Interpretable Tabular Classification

Binary classification on an anonymized high-dimensional dataset using XGBoost, hybrid categorical encoding, Bayesian hyperparameter optimization, and SHAP-based model interpretability.

Overview

This project is a Kaggle-style binary classification competition from Harvard Extension School's CSCI E-82 Advanced Machine Learning course (Fall 2025). The dataset — 4,584 training rows and 1,732 test rows across 669 fully anonymized features — was designed with a deliberate difficulty: the most predictive feature contained category values in the test set that were completely absent from training, affecting 54.3% of all test rows. No domain context was provided.

The project is structured as a six-experiment lab notebook. Each experiment follows a hypothesis-to-result cycle: a modeling idea is stated, implemented, evaluated against a held-out leaderboard, and interpreted. This disciplined structure separates the work from a typical homework submission — experiments that underperformed (ElasticNet, XGBoost without encoding) are fully documented alongside successful ones, showing how the final design decision was earned rather than guessed.
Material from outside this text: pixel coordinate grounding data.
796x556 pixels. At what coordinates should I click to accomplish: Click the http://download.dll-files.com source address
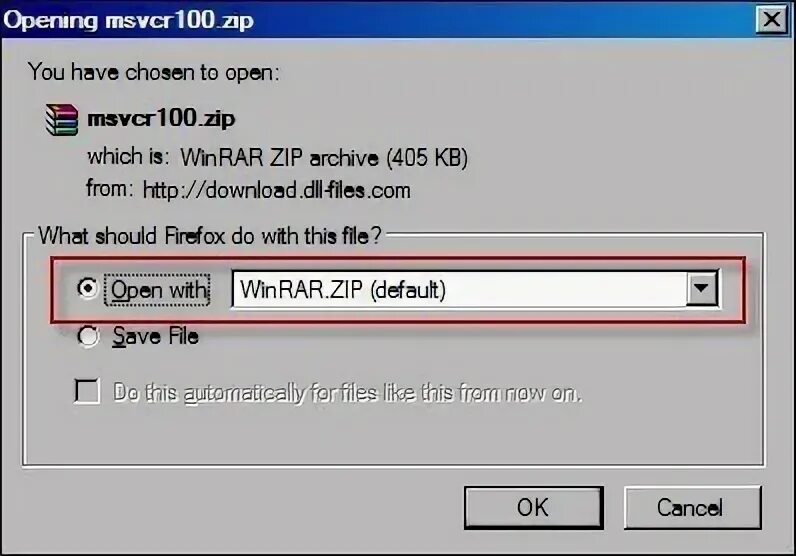276,190
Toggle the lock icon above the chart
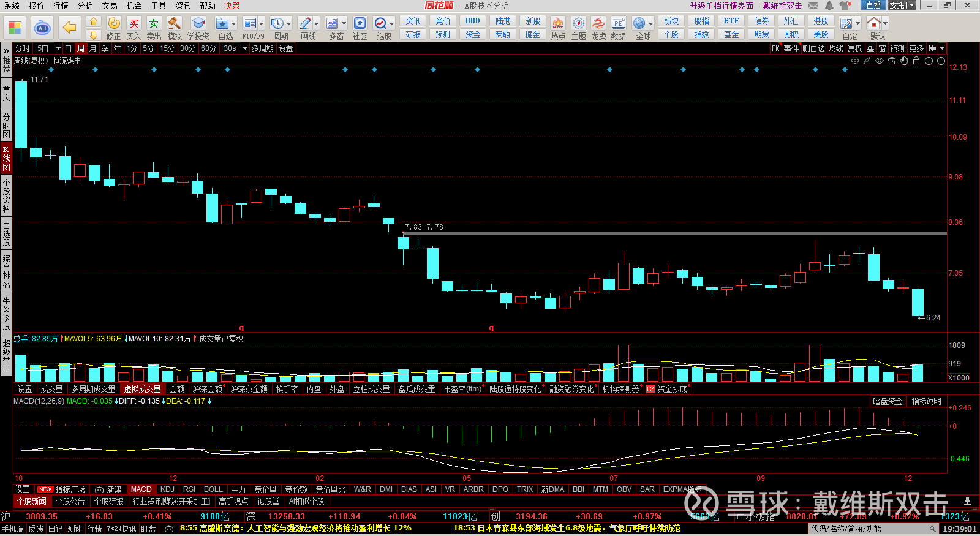 coord(916,61)
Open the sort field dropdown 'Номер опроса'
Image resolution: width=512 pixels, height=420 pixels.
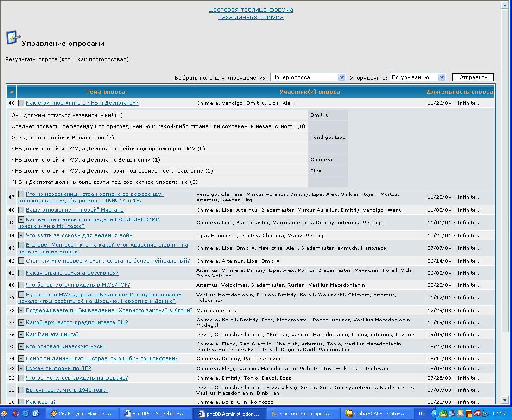click(308, 77)
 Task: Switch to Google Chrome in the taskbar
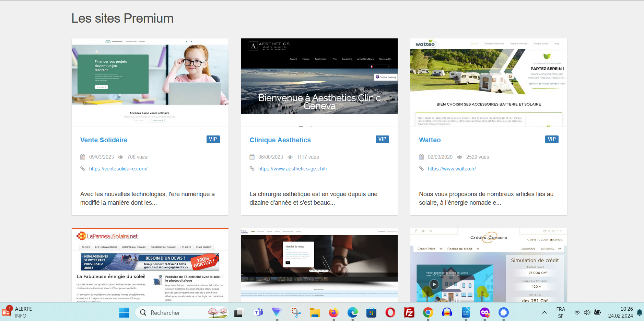pos(428,312)
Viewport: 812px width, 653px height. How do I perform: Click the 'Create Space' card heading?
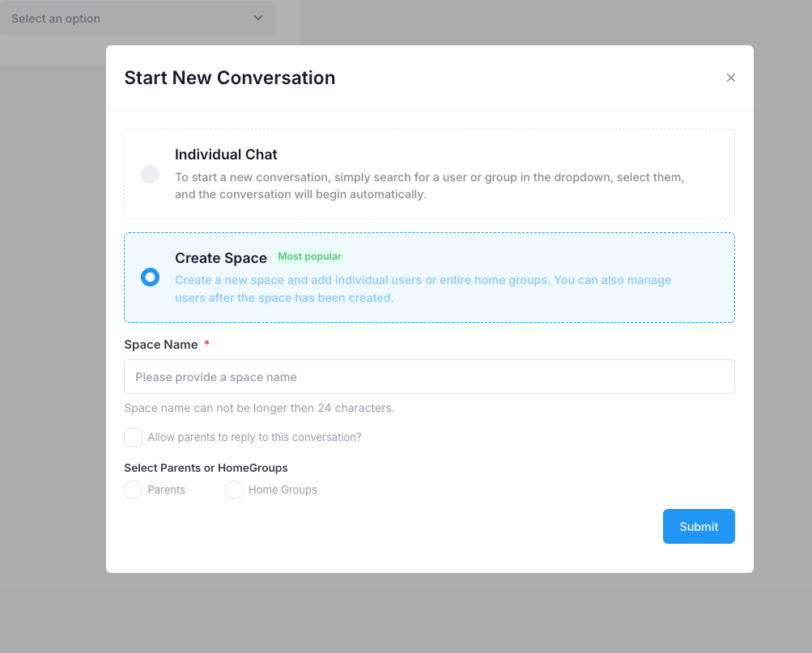[221, 258]
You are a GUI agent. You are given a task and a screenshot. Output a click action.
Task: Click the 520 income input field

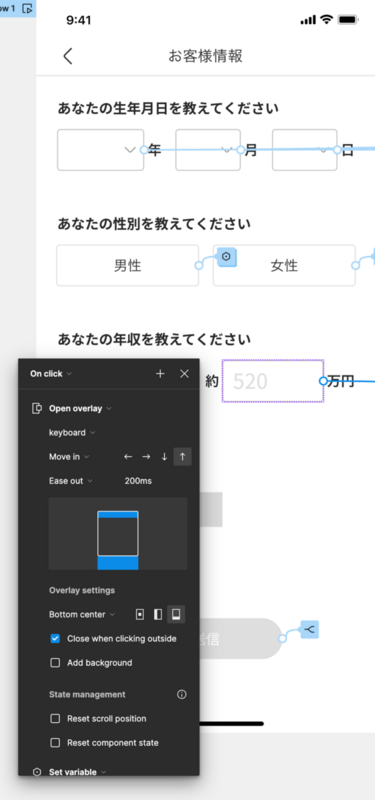tap(272, 381)
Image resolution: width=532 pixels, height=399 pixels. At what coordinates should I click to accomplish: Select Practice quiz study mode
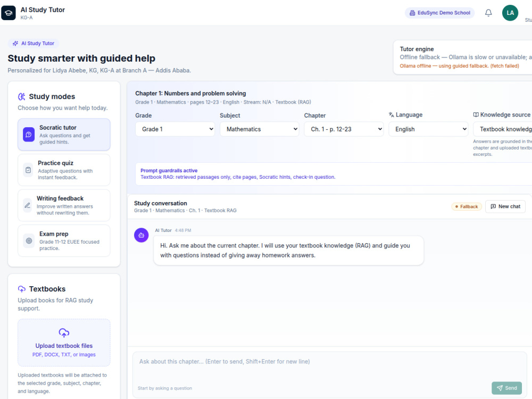tap(64, 170)
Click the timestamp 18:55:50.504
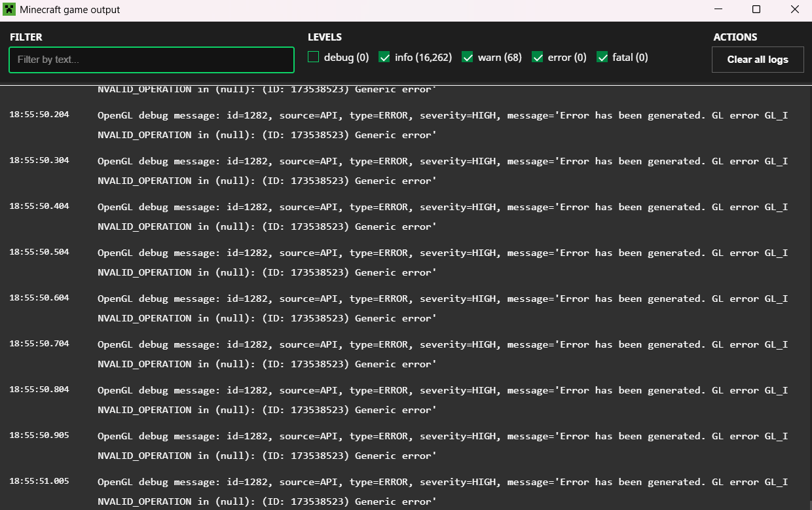Image resolution: width=812 pixels, height=510 pixels. tap(39, 252)
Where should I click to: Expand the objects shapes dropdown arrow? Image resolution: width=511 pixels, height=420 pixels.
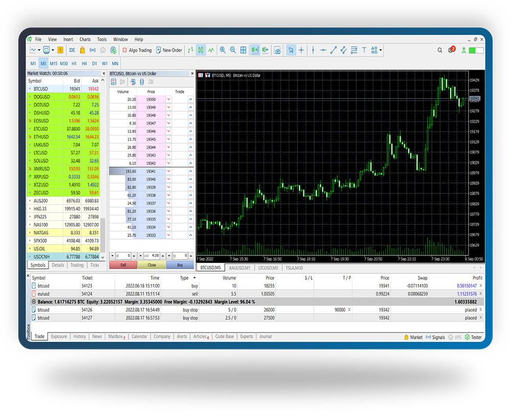[x=381, y=50]
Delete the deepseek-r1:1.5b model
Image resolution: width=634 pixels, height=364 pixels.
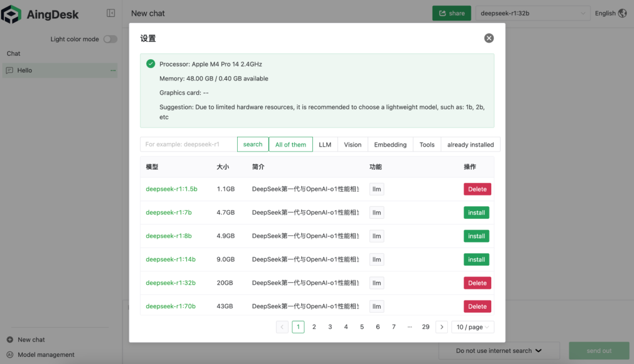[x=477, y=188]
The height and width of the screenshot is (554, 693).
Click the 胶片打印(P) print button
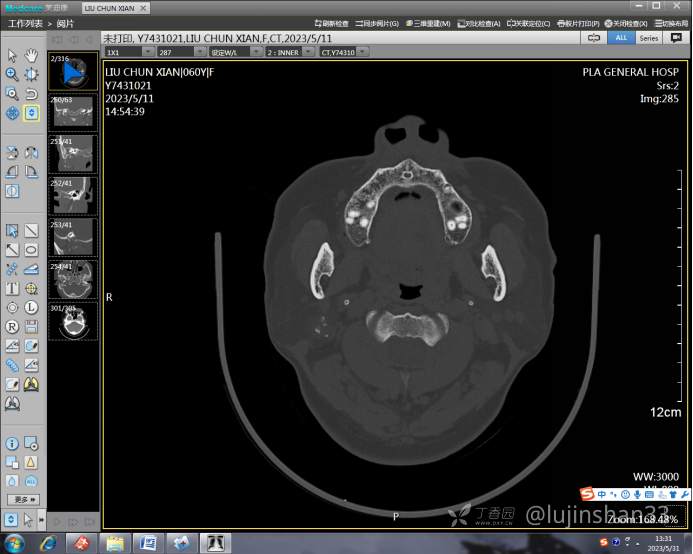point(581,23)
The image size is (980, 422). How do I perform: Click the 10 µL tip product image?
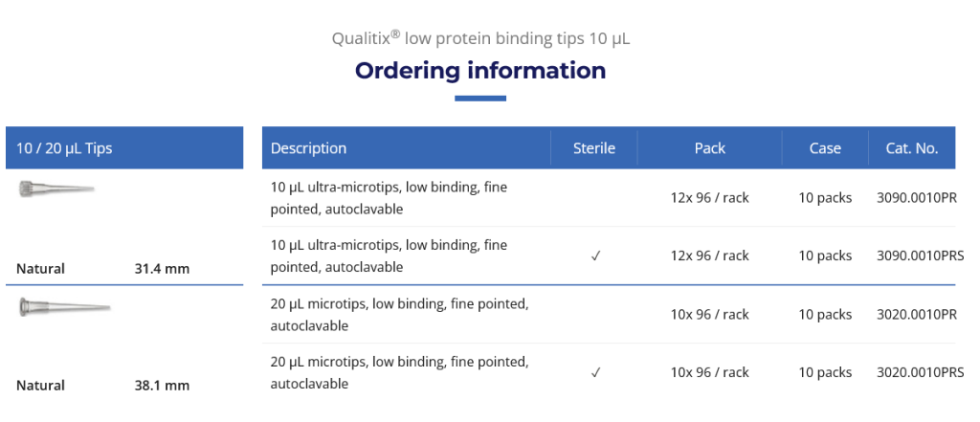point(56,189)
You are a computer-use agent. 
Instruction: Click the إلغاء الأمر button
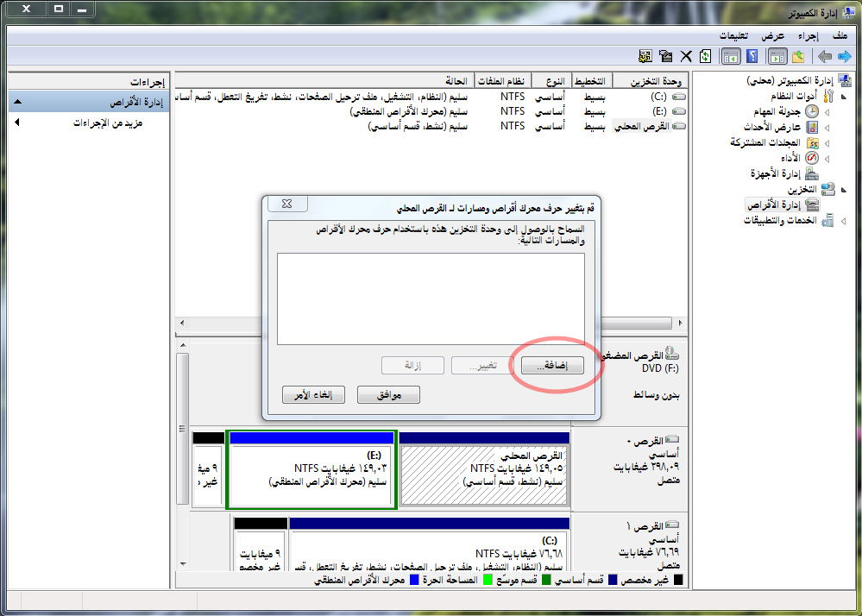(313, 394)
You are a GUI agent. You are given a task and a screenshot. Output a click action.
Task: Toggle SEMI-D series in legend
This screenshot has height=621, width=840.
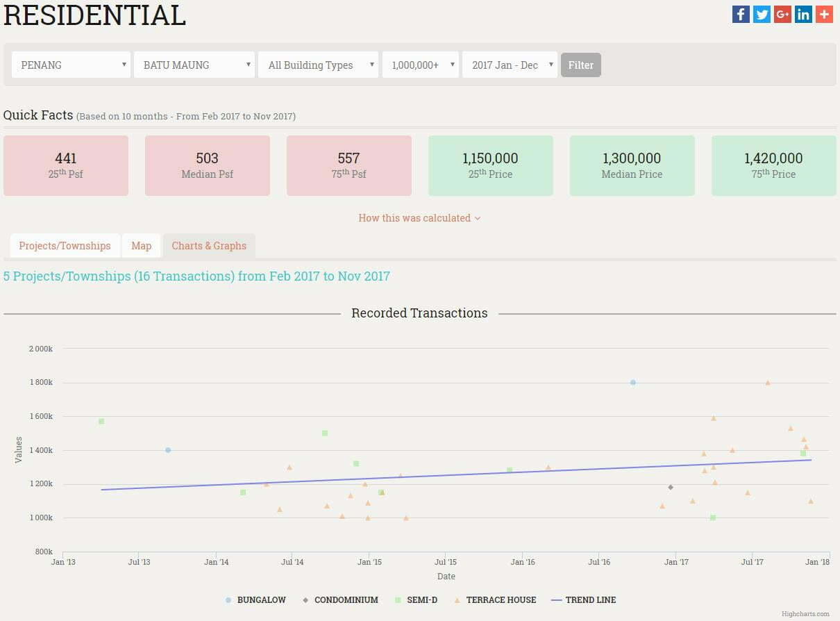coord(417,600)

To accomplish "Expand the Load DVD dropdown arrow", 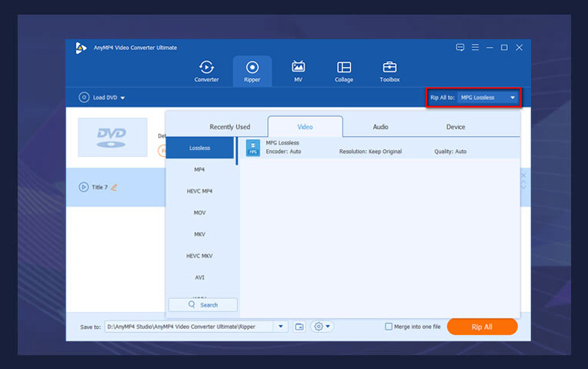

The final model combines a hand-engineered hybrid categorical encoding scheme, gradient boosting (XGBoost), and Bayesian hyperparameter optimization with Optuna, reaching a Kaggle AUC of 0.731 — a 23.5% improvement over the naive baseline. SHAP SHapley values are used to explain both the global feature importance and the directional effect of individual features on predictions, making the model's behavior interpretable despite the fully anonymized feature space.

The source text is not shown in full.